Второй конвоир тоже подскочил к Панкратову и защелкнул на нем наручники. На шум выбежал Орлов и тут же заорал:
– Ты жив? Ранен? Что с тобой? – и обращался он вовсе не к Гурову или Крячко, а к неизвестному человеку.
– Кевлар еще никого не подводил, а вот ногу зацепило, – с трудом прошептал тот и добавил: – Течет твое корыто, генерал! – А потом спросил у своих, теперь уже получалось, что и не конвоиров вовсе, а охраны: – Как вы, ребята?
– Нормально! Наши броники еще и не такое выдерживали! Но синяк останется! – ответил один из них.
– Ну, от синяка не умирают, – заметил раненый.
– Мы срочно к себе, – сказал второй охранник Орлову.
– Так его же хотя бы перевязать надо, – всполошился тот.
– У нас в машине все есть, – отмахнулся парень и кивнул на Панкратова: – Этого мы с собой заберем. Есть у нас к нему вопросы!
– Но наша служба собственной безопасности… – начал было Петр, но охранник невежливо перебил его:
– Да вернем мы вам его, товарищ генерал, – и объяснил: – Просто вы же не знаете, о чем его спрашивать, а мы знаем.
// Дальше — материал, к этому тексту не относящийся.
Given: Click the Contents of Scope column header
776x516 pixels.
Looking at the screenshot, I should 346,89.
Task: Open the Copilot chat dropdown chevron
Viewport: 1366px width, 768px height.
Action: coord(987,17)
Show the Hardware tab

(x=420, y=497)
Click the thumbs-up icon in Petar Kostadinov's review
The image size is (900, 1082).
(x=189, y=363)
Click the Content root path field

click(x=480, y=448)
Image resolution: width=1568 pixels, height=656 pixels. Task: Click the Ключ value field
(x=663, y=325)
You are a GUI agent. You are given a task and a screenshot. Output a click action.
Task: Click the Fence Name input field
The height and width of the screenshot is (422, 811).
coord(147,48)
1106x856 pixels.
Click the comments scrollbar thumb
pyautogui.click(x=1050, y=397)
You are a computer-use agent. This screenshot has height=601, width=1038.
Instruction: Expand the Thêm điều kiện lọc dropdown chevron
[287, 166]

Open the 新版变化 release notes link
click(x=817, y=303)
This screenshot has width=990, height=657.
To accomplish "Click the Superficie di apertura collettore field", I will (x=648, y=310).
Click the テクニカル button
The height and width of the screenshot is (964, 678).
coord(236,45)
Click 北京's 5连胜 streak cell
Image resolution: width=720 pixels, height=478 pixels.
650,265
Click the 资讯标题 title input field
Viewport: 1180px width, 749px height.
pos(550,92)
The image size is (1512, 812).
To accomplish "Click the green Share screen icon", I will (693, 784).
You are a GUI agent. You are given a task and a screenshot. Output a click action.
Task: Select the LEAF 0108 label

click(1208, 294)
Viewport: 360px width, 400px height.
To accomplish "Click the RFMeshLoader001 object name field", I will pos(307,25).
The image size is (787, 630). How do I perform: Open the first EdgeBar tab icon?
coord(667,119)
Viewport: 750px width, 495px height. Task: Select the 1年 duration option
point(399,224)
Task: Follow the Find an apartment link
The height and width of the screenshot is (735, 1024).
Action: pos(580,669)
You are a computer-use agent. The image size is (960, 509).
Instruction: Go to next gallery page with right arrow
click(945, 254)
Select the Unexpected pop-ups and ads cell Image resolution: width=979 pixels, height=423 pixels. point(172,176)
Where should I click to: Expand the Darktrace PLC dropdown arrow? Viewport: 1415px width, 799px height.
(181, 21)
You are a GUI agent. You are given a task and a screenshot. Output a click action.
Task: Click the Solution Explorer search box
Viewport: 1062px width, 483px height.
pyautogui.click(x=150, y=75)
Между тем в коридоре уже собралась толпа офицеров, которые при виде раненого с закрытой черным мешком головой и Панкратова в наручниках недоуменно переглядывались и перешептывались, но, зная крутой нрав Петра Николаевича, ни о чем впрямую спросить не решались. Подошел вызванный одним из охранников лифт, и, когда Орлов собрался войти в него вместе с ними, чтобы при выходе из здания не возникло никаких недоразумений, этот непонятный человек попросил его:
– Ты на мальчишек не сердись! Молодые они еще! Все самоутвердиться хотят! Ничего, со временем повзрослеют!
Лифт уехал, толпа рассосалась, чтобы обсудить произошедшее в кабинетах, вернулись к себе и Гуров с Крячко.
– Лева, как ты все понял? – озадаченно спросил Стас.
– Ave Caesar, morituri te salutant! – объяснил Лев Иванович.
– Ты хочешь сказать, Панкратов, зная, что после такого его или грохнут, или посадят, решил напоследок высказаться? – воскликнул Стас.
– Что-то вроде, да еще наплечная кобура… Вот скажи, ты ее здесь, внутри здания, носишь? – спросил Лев Иванович.
– Да нет, в сейфе лежит, – пожал плечами Крячко.
– А вот на нем она была. Зачем, спрашивается?
– И из всего этого ты сделал вывод, что он собирается кого-то убить? – удивился Стас.
– Ну, не то чтобы убить, но вот что он что-то замышляет, понял. И не будь на этом человеке кевлар, он бы уже мертв был – Панкратов же у нас чемпион Главка по стрельбе. Наверное, именно поэтому у него сына и похитили, чтобы заставить на это пойти.
– Да, – согласно покивал Крячко. – Дети – это самое уязвимое, что только может быть у человека. Да еще родители.
– Вот поэтому-то я когда-то раз и навсегда решил для себя детей не иметь, – невесело заметил Гуров. – Хватит того, что у меня первую жену с сестренкой ее когда-то похитили, а потом и Марию.
– И никогда об этом не пожалел? – осторожно спросил Стас.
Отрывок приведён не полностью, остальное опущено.